Antananarivo, 11 de outubro de 2025 — A crise política em Madagascar entrou este sábado numa fase decisiva, depois de um grupo de militares se ter juntado às manifestações antigovernamentais que há semanas tomam conta da capital, Antananarivo. No entanto, o Exército negou oficialmente que tenha tomado o poder, desmentindo os rumores de um golpe militar que circularam nas redes sociais durante o dia.
Os protestos, iniciados a 25 de setembro, começaram como uma revolta popular contra os cortes frequentes de água e energia, mas rapidamente evoluíram para uma exigência clara: a demissão do Presidente Andry Rajoelina. Jovens manifestantes, muitos pertencentes à chamada “Geração Z”, têm liderado as marchas que pedem também reformas profundas nas instituições, incluindo a dissolução do Senado e da Comissão Eleitoral.
Este sábado, elementos do Corpo de Administração, Pessoal e Serviços Técnicos (CAPSAT) — uma unidade das Forças Armadas sediada em Soanierana, nos arredores da capital — declararam publicamente que “não vão disparar sobre o povo”, apelando à desobediência de outros ramos das forças de segurança. Pouco depois, os soldados marcharam ao lado dos manifestantes rumo à simbólica Praça 13 de Maio, ponto histórico de mobilizações populares no país.

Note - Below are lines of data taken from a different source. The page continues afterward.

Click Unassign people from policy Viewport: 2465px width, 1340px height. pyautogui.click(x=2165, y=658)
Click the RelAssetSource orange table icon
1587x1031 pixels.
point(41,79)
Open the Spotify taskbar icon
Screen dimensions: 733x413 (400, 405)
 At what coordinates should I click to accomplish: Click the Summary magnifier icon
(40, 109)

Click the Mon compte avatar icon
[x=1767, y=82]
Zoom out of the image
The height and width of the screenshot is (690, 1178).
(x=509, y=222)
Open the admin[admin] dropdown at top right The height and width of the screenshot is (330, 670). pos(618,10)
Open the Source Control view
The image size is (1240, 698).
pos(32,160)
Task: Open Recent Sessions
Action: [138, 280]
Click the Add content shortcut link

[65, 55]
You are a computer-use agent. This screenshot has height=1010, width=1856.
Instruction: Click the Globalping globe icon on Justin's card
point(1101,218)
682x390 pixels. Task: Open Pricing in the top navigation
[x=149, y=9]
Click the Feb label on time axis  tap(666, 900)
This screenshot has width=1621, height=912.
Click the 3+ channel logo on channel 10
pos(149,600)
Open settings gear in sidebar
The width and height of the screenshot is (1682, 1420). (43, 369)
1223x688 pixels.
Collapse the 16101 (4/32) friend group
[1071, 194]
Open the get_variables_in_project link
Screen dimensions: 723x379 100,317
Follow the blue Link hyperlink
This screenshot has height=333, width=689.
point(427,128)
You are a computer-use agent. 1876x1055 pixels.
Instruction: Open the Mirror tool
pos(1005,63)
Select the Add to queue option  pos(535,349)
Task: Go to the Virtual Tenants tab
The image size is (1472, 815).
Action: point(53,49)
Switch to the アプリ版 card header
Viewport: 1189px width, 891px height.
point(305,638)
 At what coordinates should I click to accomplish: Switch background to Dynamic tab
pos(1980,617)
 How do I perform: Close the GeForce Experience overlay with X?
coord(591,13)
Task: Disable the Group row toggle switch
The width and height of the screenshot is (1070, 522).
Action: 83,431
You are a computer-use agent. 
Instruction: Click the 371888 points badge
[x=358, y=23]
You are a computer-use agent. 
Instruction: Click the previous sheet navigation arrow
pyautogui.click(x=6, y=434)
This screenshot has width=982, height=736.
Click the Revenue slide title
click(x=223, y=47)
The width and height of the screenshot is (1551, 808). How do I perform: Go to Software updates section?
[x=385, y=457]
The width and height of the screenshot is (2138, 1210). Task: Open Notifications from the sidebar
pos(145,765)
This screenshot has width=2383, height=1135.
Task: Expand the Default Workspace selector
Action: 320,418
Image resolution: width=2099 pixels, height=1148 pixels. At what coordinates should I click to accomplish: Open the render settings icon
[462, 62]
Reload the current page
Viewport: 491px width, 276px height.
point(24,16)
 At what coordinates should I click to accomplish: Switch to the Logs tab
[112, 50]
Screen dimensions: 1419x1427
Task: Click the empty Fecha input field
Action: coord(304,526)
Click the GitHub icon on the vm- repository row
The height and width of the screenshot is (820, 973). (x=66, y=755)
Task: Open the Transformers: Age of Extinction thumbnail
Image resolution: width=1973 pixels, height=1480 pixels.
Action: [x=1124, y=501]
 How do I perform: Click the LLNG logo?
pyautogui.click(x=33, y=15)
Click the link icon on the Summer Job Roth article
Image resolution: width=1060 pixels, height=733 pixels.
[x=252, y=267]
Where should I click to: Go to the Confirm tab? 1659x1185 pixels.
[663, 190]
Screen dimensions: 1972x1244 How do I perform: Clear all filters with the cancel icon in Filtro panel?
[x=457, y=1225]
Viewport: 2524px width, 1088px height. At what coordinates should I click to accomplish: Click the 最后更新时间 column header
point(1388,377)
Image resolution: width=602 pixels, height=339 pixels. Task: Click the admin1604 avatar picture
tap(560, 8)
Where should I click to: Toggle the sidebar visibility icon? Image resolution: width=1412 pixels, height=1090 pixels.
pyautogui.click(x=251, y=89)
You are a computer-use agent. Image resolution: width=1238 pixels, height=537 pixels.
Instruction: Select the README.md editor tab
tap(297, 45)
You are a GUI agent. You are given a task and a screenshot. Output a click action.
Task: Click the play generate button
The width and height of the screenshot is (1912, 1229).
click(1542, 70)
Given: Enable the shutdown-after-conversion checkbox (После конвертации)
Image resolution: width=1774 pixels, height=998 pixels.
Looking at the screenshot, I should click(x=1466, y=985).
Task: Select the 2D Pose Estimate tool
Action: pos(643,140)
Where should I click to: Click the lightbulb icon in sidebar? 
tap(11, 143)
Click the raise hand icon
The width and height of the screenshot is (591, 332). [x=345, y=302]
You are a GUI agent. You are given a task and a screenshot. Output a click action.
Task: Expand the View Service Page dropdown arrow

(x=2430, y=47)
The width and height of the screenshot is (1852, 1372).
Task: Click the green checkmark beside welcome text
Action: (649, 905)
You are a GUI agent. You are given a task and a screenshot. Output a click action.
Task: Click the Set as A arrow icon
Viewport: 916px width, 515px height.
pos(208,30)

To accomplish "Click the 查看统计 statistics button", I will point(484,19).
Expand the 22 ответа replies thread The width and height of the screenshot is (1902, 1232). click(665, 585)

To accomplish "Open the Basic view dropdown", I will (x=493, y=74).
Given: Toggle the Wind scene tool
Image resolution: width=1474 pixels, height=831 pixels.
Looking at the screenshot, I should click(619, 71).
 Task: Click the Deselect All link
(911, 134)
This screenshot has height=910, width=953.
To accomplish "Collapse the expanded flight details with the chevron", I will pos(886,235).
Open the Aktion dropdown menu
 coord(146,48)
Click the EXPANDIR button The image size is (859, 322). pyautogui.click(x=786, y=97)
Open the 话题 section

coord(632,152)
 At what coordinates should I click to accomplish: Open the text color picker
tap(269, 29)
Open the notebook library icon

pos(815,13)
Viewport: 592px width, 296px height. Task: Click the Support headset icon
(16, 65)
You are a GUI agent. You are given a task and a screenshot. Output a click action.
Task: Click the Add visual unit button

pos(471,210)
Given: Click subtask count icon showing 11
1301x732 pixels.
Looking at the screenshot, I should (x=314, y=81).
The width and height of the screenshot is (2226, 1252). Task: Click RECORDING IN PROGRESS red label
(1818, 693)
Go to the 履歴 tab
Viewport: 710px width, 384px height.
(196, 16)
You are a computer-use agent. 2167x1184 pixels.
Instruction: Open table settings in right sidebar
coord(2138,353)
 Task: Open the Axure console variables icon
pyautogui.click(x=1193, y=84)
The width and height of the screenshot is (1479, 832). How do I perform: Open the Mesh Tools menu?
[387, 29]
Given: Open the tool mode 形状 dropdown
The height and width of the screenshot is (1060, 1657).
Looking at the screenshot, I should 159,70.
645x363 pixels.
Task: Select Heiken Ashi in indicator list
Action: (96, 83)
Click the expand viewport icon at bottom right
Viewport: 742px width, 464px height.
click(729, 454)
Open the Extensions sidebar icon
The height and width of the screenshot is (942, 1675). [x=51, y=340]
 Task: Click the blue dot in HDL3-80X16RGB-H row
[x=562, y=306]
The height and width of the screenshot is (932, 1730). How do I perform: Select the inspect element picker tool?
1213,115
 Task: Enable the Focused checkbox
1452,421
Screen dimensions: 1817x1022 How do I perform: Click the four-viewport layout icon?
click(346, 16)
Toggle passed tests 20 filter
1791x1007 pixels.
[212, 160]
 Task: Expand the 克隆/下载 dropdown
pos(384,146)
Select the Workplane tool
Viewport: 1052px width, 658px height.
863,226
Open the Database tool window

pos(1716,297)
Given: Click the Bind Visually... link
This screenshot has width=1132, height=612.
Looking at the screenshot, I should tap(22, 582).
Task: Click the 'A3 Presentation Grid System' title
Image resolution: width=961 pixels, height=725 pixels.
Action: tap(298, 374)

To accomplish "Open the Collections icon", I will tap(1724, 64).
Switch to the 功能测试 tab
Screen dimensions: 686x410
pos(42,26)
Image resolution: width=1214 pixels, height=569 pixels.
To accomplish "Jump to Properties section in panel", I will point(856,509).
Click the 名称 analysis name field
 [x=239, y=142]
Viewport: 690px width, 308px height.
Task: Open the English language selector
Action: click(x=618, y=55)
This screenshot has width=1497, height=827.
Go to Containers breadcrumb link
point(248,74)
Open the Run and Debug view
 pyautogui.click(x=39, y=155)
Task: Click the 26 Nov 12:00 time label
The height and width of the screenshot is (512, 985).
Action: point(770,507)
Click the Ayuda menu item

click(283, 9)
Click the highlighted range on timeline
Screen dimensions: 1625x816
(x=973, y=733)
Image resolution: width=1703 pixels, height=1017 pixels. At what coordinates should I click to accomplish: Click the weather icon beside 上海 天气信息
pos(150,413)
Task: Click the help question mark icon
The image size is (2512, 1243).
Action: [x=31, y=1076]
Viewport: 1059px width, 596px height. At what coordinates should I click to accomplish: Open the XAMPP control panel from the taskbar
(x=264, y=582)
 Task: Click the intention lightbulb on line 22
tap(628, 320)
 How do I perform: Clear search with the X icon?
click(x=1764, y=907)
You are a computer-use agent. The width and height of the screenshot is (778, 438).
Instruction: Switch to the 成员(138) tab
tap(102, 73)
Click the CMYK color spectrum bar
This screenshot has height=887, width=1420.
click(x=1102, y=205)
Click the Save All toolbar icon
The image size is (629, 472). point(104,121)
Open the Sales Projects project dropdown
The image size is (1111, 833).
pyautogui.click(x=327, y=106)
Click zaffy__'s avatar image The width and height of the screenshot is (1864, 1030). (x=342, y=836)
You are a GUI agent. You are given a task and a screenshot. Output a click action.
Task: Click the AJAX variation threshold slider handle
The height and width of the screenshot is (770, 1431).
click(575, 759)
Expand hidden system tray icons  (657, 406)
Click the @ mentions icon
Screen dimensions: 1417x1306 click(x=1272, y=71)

A presença dos militares entre os manifestantes foi recebida com aplausos, cânticos e bandeiras nacionais. “O Exército está connosco!”, gritavam alguns jovens, emocionados. Para muitos malgaxes, o gesto recorda o papel do CAPSAT na crise de 2009, quando a mesma unidade contribuiu para a ascensão de Rajoelina ao poder.
Contudo, perante o crescimento dos boatos sobre uma suposta insurreição, um porta-voz das Forças Armadas afirmou à imprensa local que “as Forças de Defesa permanecem fiéis à Constituição e não assumiram o poder”, sublinhando que a presença de militares nas manifestações não significa uma ruptura institucional.
Até ao momento, o Presidente Andry Rajoelina não se pronunciou sobre a crise, mantendo-se em silêncio face ao motim parcial e às manifestações que se alastram a outras regiões do país.
De acordo com as Nações Unidas, pelo menos 22 pessoas morreram e mais de uma centena ficaram feridas desde o início dos protestos, devido a confrontos com a polícia e uso de gás lacrimogéneo.
Analistas políticos consideram que a adesão de parte do Exército ao movimento popular poderá alterar o equilíbrio de forças em Madagascar, mas alertam que, até agora, não há sinais de golpe de Estado em curso.
Nas ruas de Antananarivo, o clima é de tensão e esperança. “Não queremos mais promessas, queremos um novo começo”, disse uma manifestante à AFP.
A entrada dos militares nas manifestações e o desmentido de qualquer tomada de poder mostram que Madagascar vive um momento delicado, com o governo sob pressão e as instituições a tentarem evitar o colapso político.